4:30 am Saskatchewan Premier Scott Moe says the fact that both he and Prime Minister Justin Trudeau have contracted COVID-19, despite being fully vaccinated, shows his province’s vaccine requirement has “run its course.”

Arguing the Omicron variant spreads among the vaccinated and unvaccinated, Moe said yesterday the province’s proof of vaccination or negative COVID-19 test requirement will “very soon come to an end, ” but did not provide a date.

Vaccines have been shown to have significant benefit in preventing hospitalization and death, and data suggests a third dose boosts protection against the Omicron variant.

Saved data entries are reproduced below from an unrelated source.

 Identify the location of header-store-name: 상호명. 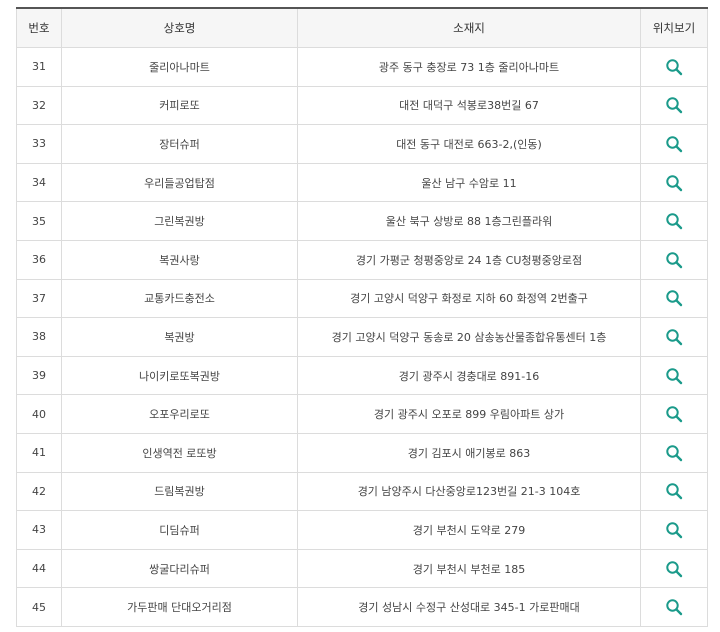
(180, 28).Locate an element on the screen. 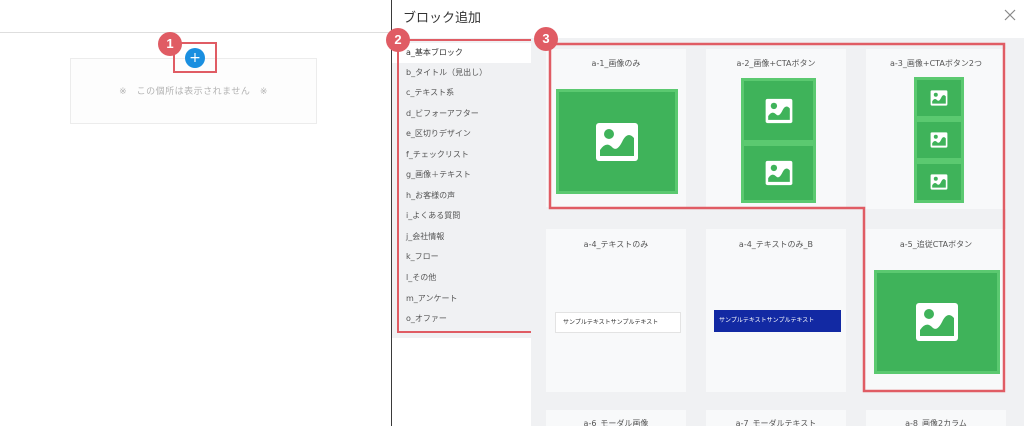  block-title: a-7_モーダルテキスト is located at coordinates (776, 422).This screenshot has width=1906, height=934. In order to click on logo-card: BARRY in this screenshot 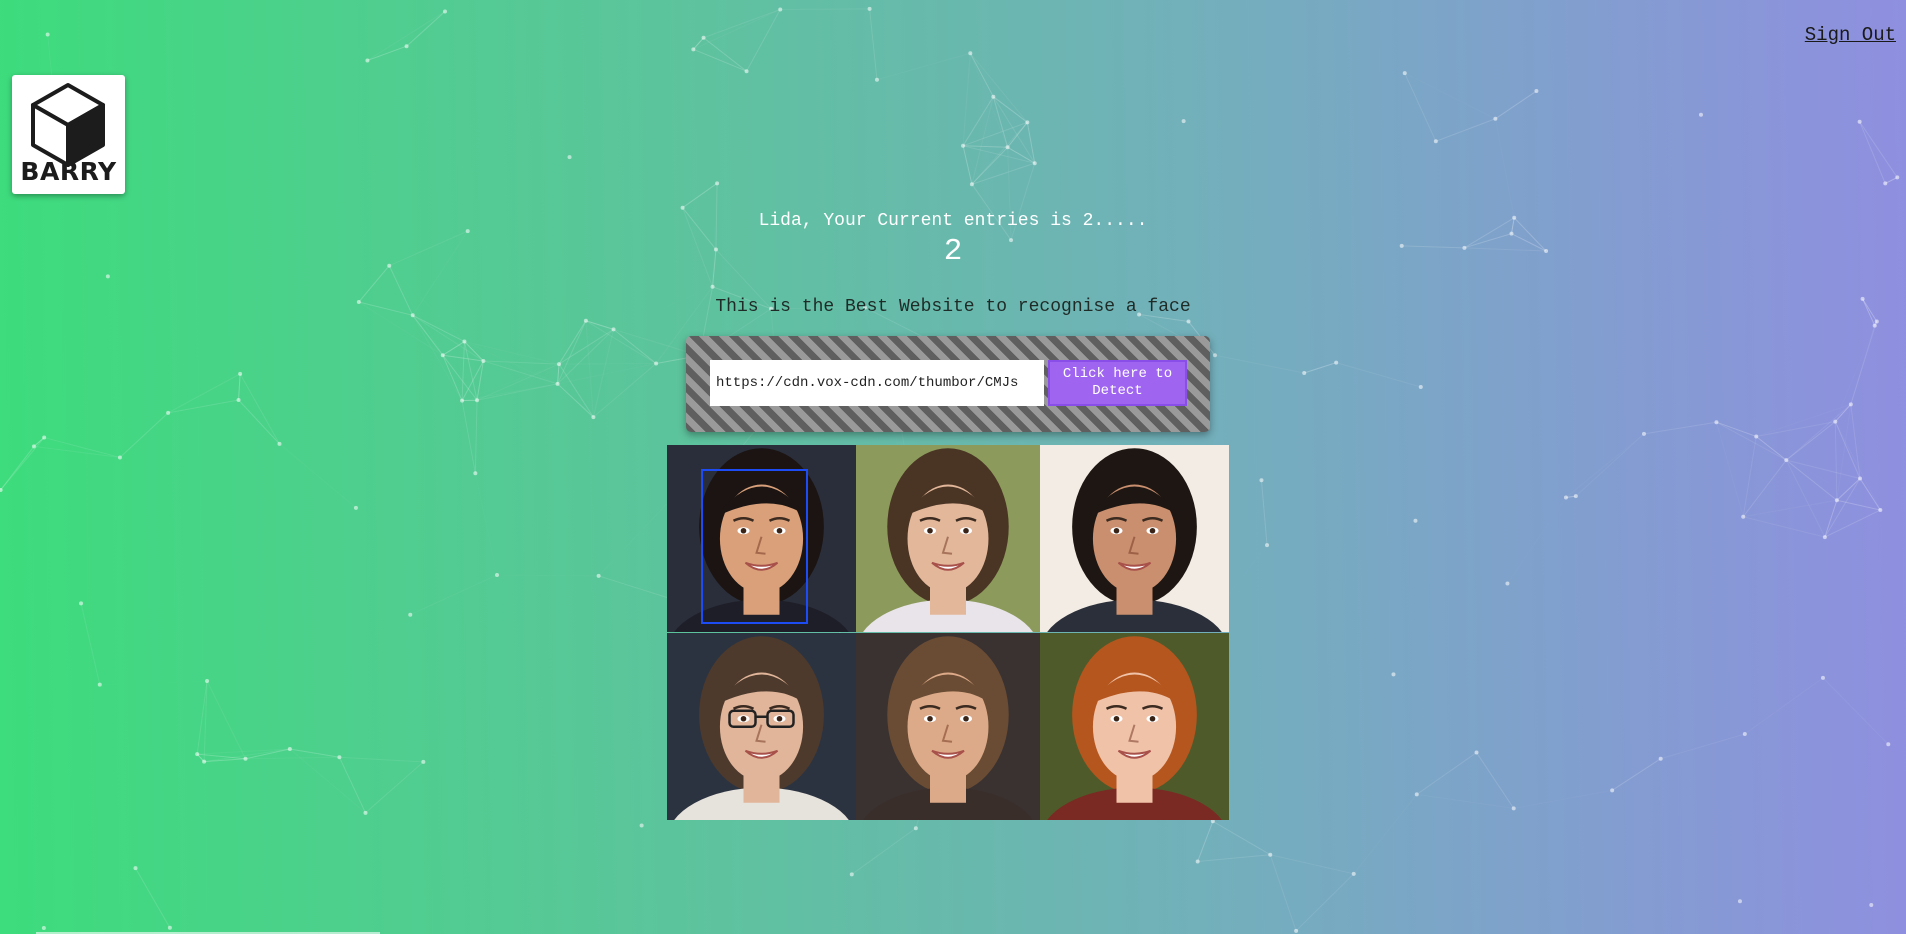, I will do `click(68, 134)`.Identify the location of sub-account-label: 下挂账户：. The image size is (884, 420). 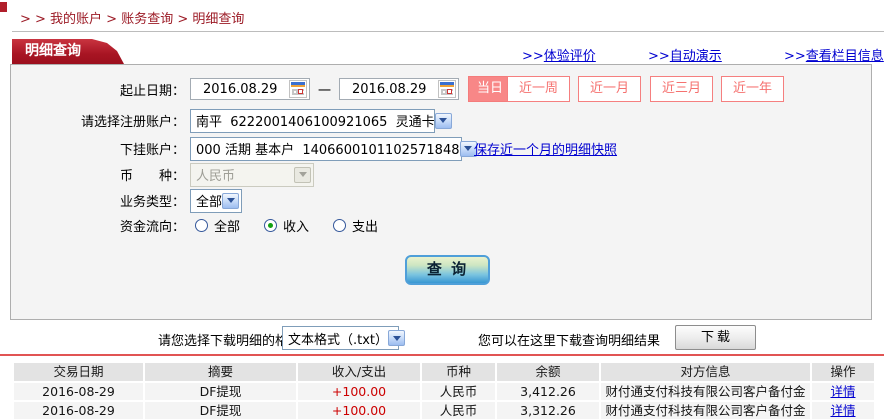
(152, 150).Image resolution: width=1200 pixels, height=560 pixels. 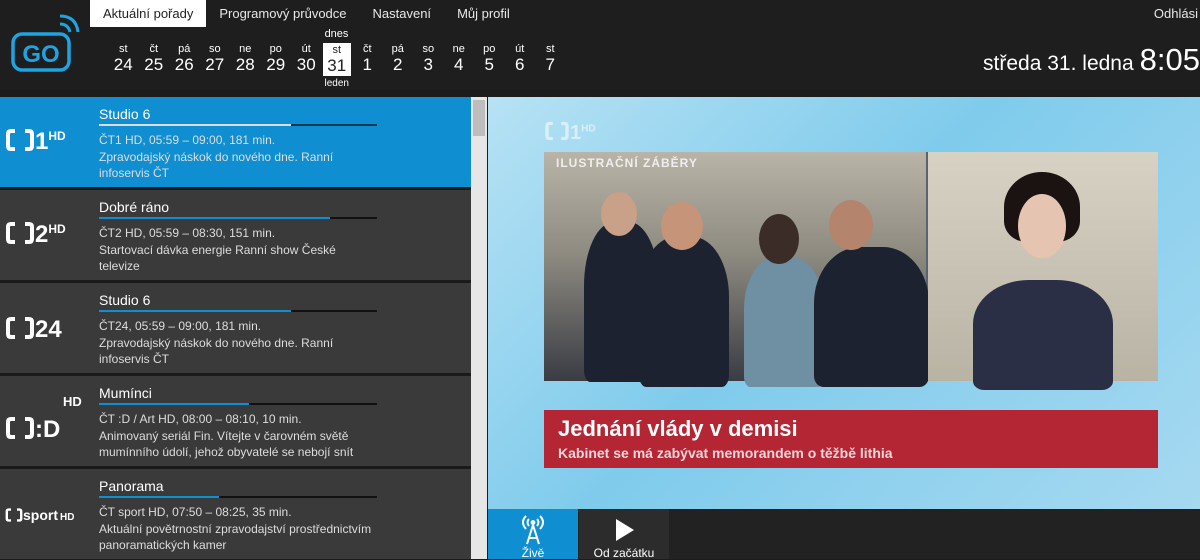 I want to click on scrollbar-thumb, so click(x=479, y=118).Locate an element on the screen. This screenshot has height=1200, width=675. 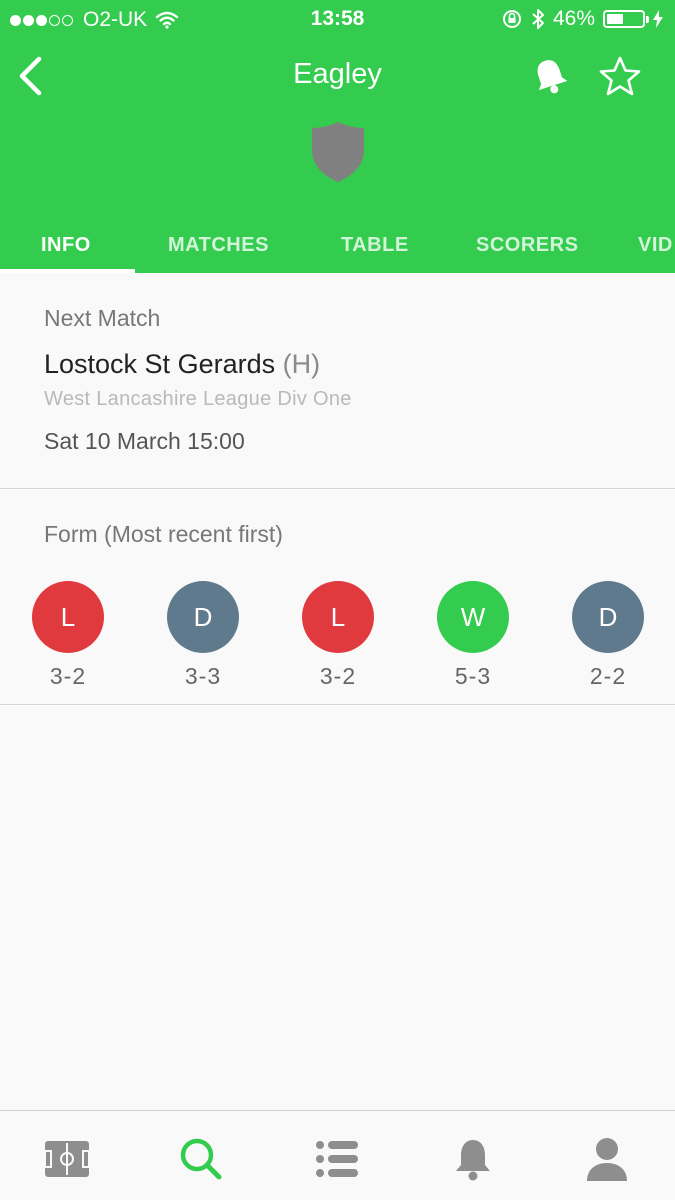
battery-percent: 46% is located at coordinates (574, 18).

Moe’s comments came hours after Trudeau revealed his positive test, saying he had no symptoms and would keep working remotely this week as he follows public health guidelines.

COVID-related hospitalizations dropped again in Ontario, as the province began easing pandemic restrictions to allow restaurant dining rooms, gyms and theaters to reopen at 50-per cent capacity.

Quebec also took steps to reopen, including allowing restaurants to operate at half capacity, permitting private indoor gatherings of up to four people and the resumption of extracurricular sports in elementary and high schools, CEGEPs and universities.